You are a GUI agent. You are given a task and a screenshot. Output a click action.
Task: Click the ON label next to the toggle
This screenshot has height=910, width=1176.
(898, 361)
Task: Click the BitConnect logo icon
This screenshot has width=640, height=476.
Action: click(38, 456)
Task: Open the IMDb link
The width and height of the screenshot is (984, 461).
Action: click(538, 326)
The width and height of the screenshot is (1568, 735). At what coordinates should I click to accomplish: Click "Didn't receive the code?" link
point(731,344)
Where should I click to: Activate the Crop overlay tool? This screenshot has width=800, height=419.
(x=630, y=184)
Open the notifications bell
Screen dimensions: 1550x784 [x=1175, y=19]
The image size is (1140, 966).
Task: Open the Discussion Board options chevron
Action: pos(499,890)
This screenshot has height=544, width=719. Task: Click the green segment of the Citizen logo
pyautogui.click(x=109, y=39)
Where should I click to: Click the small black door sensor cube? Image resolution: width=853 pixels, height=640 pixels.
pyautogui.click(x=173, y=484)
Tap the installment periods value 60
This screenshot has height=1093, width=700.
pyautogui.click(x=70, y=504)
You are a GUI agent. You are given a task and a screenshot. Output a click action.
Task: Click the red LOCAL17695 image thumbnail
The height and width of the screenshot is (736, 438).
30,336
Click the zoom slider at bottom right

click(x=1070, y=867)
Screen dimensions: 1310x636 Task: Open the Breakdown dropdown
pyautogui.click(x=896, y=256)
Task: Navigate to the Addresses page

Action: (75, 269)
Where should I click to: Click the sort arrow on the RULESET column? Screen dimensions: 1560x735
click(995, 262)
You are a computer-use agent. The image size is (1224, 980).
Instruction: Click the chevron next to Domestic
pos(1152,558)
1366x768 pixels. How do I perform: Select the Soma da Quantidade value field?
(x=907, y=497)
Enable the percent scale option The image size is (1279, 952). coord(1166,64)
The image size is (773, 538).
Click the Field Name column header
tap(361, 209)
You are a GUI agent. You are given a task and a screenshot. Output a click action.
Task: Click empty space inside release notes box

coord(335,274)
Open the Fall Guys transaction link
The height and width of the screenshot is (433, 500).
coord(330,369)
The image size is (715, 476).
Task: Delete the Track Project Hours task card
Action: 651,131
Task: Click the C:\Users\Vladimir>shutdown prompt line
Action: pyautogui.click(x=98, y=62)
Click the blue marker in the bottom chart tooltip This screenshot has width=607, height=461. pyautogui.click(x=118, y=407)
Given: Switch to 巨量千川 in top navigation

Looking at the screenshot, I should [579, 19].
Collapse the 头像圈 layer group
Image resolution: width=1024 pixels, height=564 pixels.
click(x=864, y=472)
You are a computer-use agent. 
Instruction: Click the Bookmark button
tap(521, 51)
☆ ☆ ☆ ☆
## [YOUR GOAL]
Every single line of the data above must be set down again exactly.

## [OUTPUT BELOW]
You are a GUI agent. You are given a task and a screenshot. Output a click action.
Task: Click the ON label next to the toggle
This screenshot has height=910, width=1176.
(898, 361)
Task: Click the BitConnect logo icon
This screenshot has width=640, height=476.
Action: click(38, 456)
Task: Open the IMDb link
The width and height of the screenshot is (984, 461).
Action: click(538, 326)
The width and height of the screenshot is (1568, 735). At what coordinates should I click to accomplish: Click "Didn't receive the code?" link
point(731,344)
Where should I click to: Activate the Crop overlay tool? This screenshot has width=800, height=419.
(x=630, y=184)
Open the notifications bell
Screen dimensions: 1550x784 [x=1175, y=19]
The image size is (1140, 966).
Task: Open the Discussion Board options chevron
Action: pos(499,890)
This screenshot has height=544, width=719. Task: Click the green segment of the Citizen logo
pyautogui.click(x=109, y=39)
Where should I click to: Click the small black door sensor cube? Image resolution: width=853 pixels, height=640 pixels.
pyautogui.click(x=173, y=484)
Tap the installment periods value 60
This screenshot has height=1093, width=700.
pyautogui.click(x=70, y=504)
You are a GUI agent. You are given a task and a screenshot. Output a click action.
Task: Click the red LOCAL17695 image thumbnail
The height and width of the screenshot is (736, 438).
30,336
Click the zoom slider at bottom right

click(x=1070, y=867)
Screen dimensions: 1310x636 Task: Open the Breakdown dropdown
pyautogui.click(x=896, y=256)
Task: Navigate to the Addresses page

Action: (75, 269)
Where should I click to: Click the sort arrow on the RULESET column? Screen dimensions: 1560x735
click(995, 262)
You are a computer-use agent. The image size is (1224, 980).
Instruction: Click the chevron next to Domestic
pos(1152,558)
1366x768 pixels. How do I perform: Select the Soma da Quantidade value field?
(x=907, y=497)
Enable the percent scale option The image size is (1279, 952). coord(1166,64)
The image size is (773, 538).
Click the Field Name column header
tap(361, 209)
You are a GUI agent. You are given a task and a screenshot. Output a click action.
Task: Click empty space inside release notes box

coord(335,274)
Open the Fall Guys transaction link
The height and width of the screenshot is (433, 500).
coord(330,369)
The image size is (715, 476).
Task: Delete the Track Project Hours task card
Action: 651,131
Task: Click the C:\Users\Vladimir>shutdown prompt line
Action: pyautogui.click(x=98, y=62)
Click the blue marker in the bottom chart tooltip This screenshot has width=607, height=461. pyautogui.click(x=118, y=407)
Given: Switch to 巨量千川 in top navigation

Looking at the screenshot, I should [579, 19].
Collapse the 头像圈 layer group
Image resolution: width=1024 pixels, height=564 pixels.
click(x=864, y=472)
You are a computer-use agent. 
Instruction: Click the Bookmark button
tap(521, 51)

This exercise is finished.